(Records from a data collection)

━━━━

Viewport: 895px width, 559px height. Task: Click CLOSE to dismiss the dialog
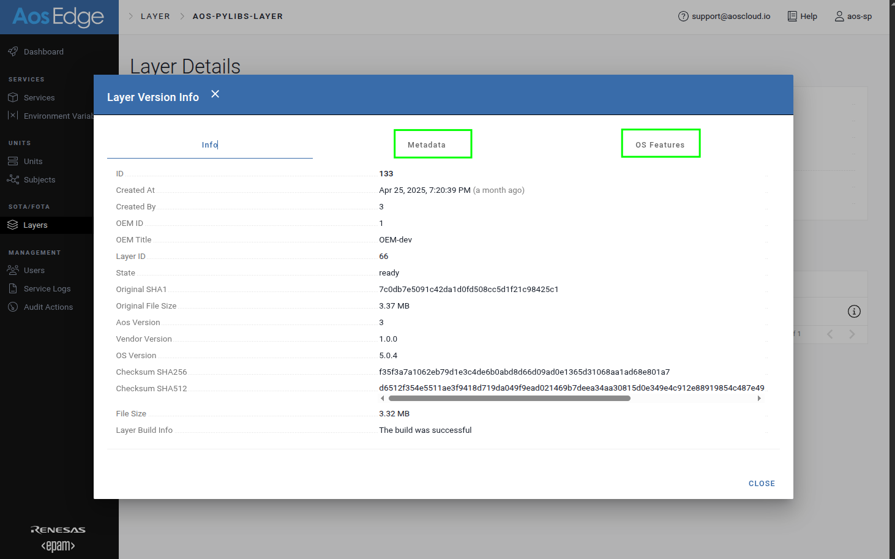pos(762,483)
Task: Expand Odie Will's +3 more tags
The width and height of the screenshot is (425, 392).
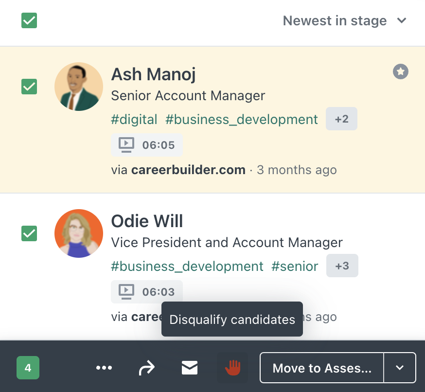Action: [342, 266]
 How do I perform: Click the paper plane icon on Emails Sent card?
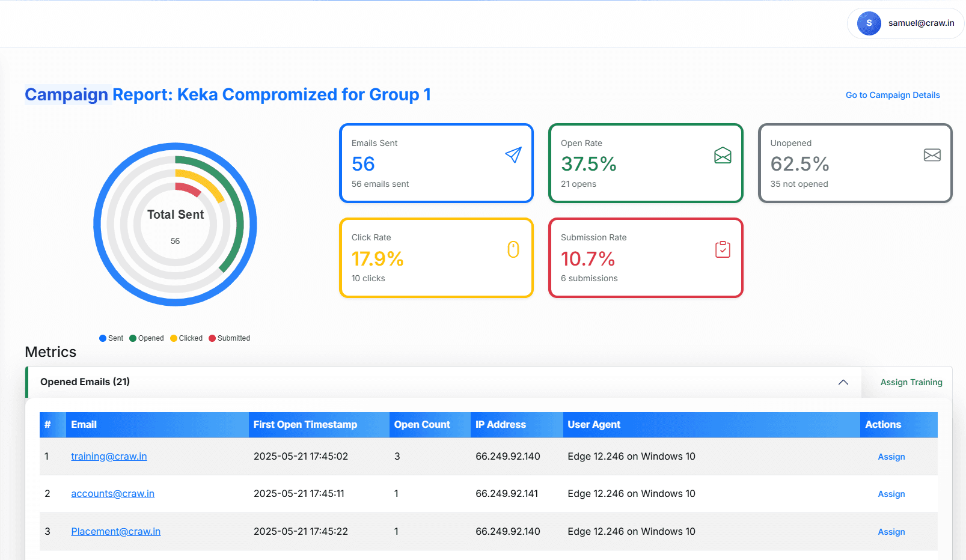pos(513,155)
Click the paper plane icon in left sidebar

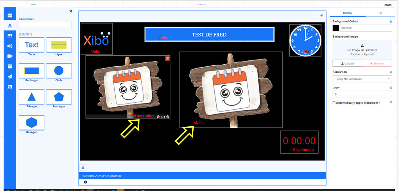click(x=10, y=76)
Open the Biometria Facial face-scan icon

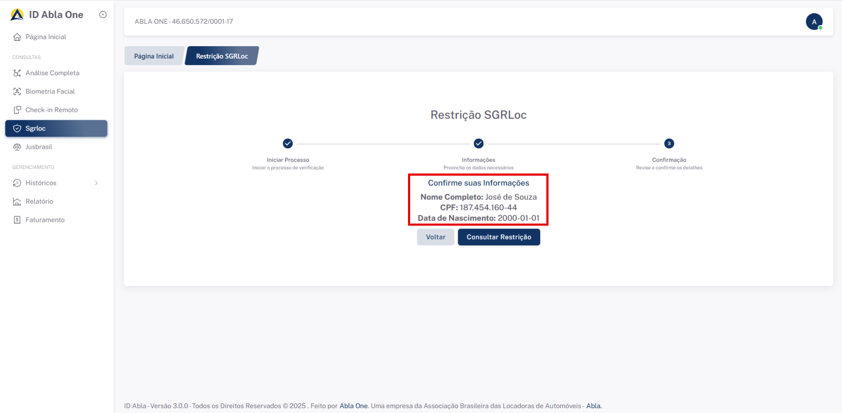click(17, 92)
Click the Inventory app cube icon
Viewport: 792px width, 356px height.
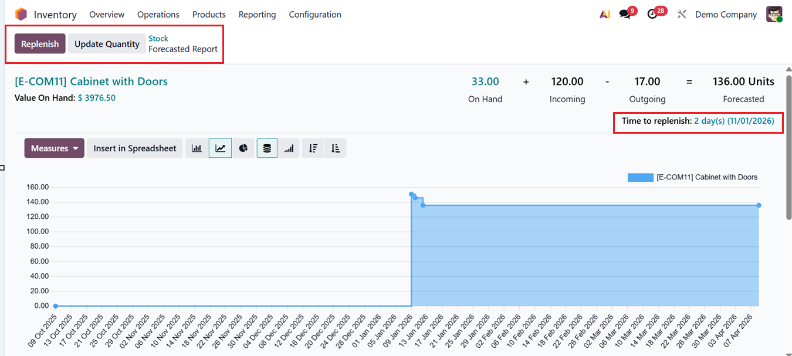click(21, 13)
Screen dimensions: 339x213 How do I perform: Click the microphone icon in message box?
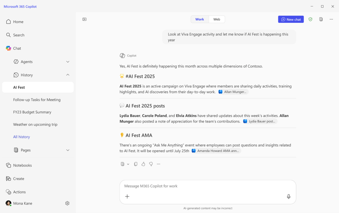288,196
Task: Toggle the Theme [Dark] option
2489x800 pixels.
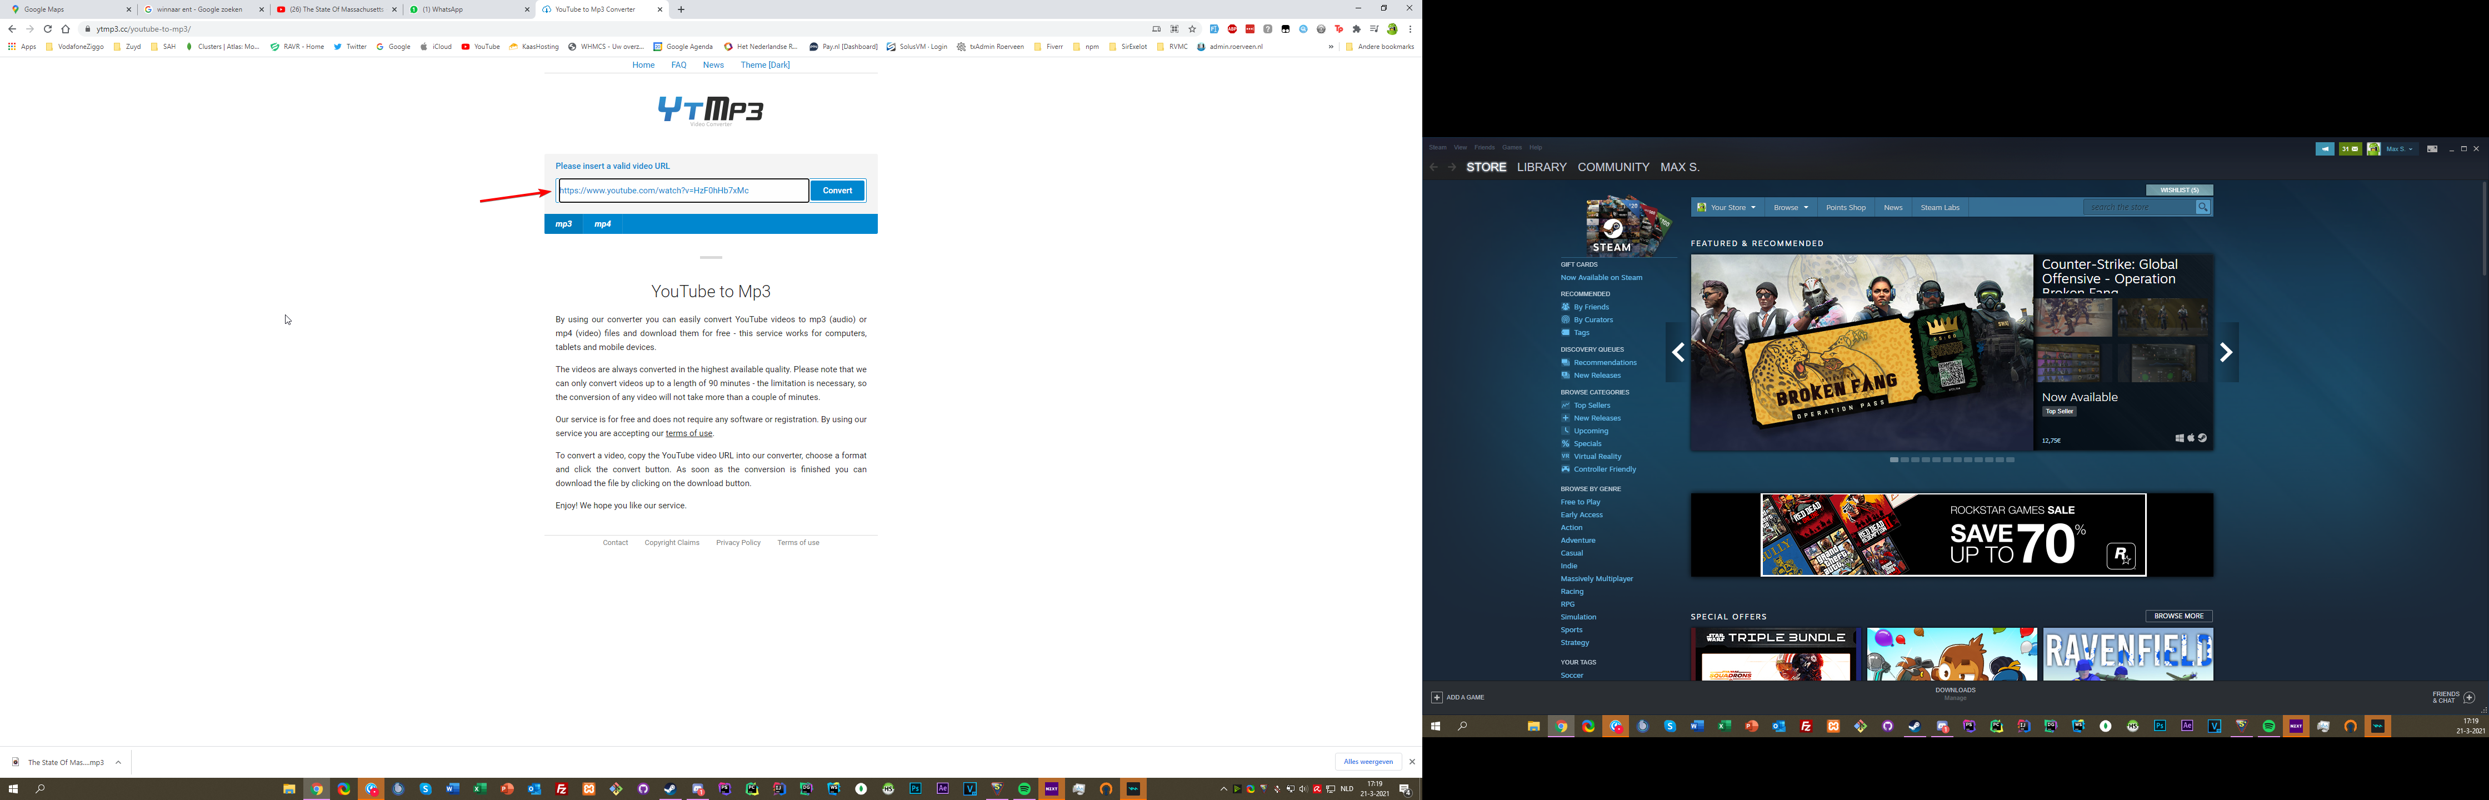Action: pos(764,65)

━━━━

> [Problem requirements] Give the lines from the one containing "Click the Inventory app cube icon" through the end of the items, inclusive, as a Markdown table with the columns Row and Line. Skip any blank lines, and leave the pictures out of the answer.

> [Full solution]
| Row | Line |
|---|---|
| 1 | Click the Inventory app cube icon |
| 2 | Viewport: 792px width, 356px height. |
| 3 | click(21, 13) |
| 4 | Screen dimensions: 339x213 How do I perform: Click the microphone icon in message box? |
| 5 | 288,196 |
| 6 | Task: Toggle the Theme [Dark] option |
| 7 | 2489x800 pixels. |
| 8 | Action: pos(764,65) |